START Listed records
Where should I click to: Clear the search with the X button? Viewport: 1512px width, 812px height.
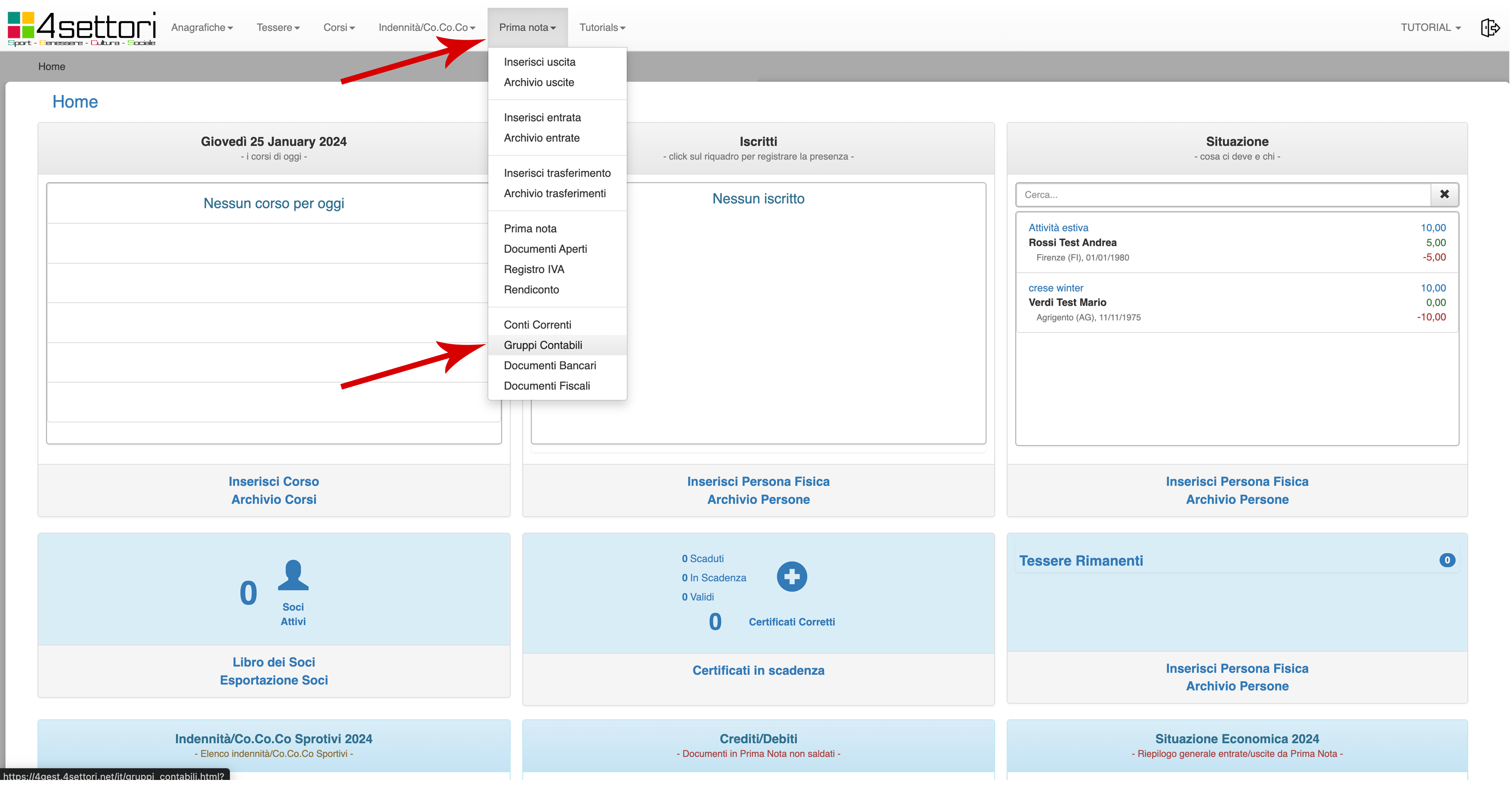(1444, 195)
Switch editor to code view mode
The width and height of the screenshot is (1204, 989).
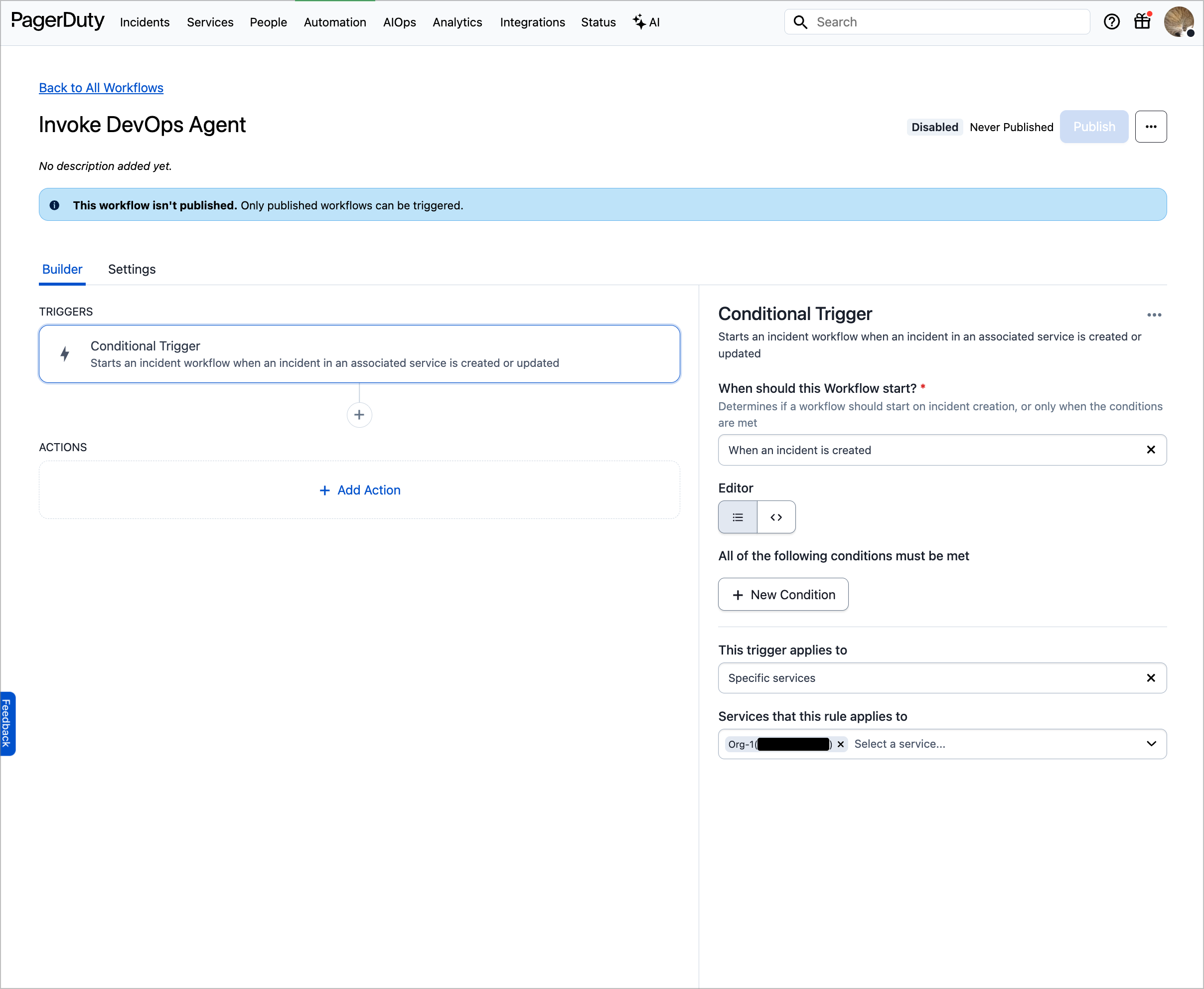(x=776, y=517)
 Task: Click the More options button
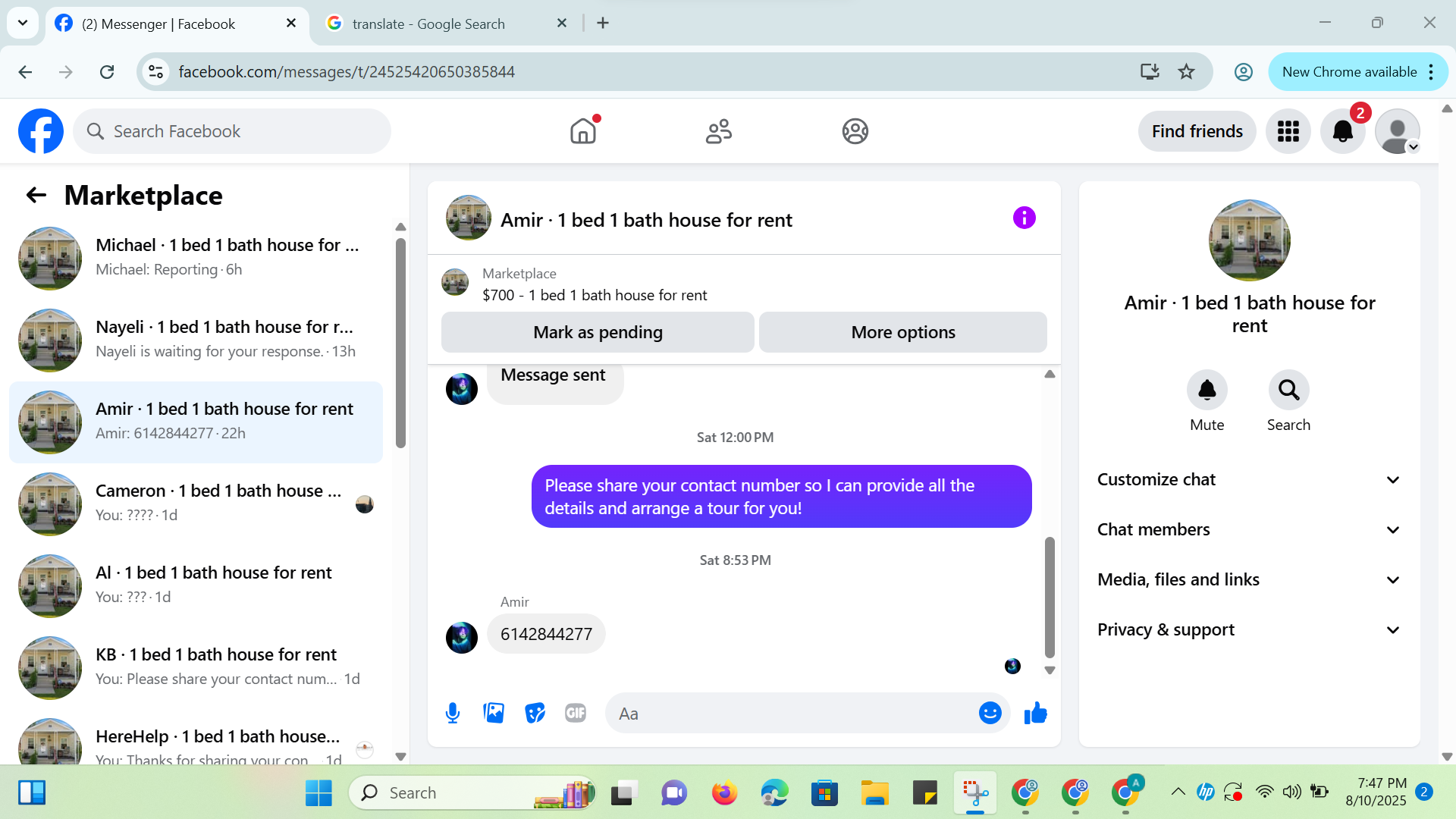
END Listed records
> Directions for this task:
Each entry is to be given again exactly as it stands, with its pictures removed.

> Solved problem:
Where should I click to: Clear the search with the X button? Viewport: 1512px width, 812px height.
(1444, 195)
Switch editor to code view mode
The width and height of the screenshot is (1204, 989).
(x=776, y=517)
 Task: Click the More options button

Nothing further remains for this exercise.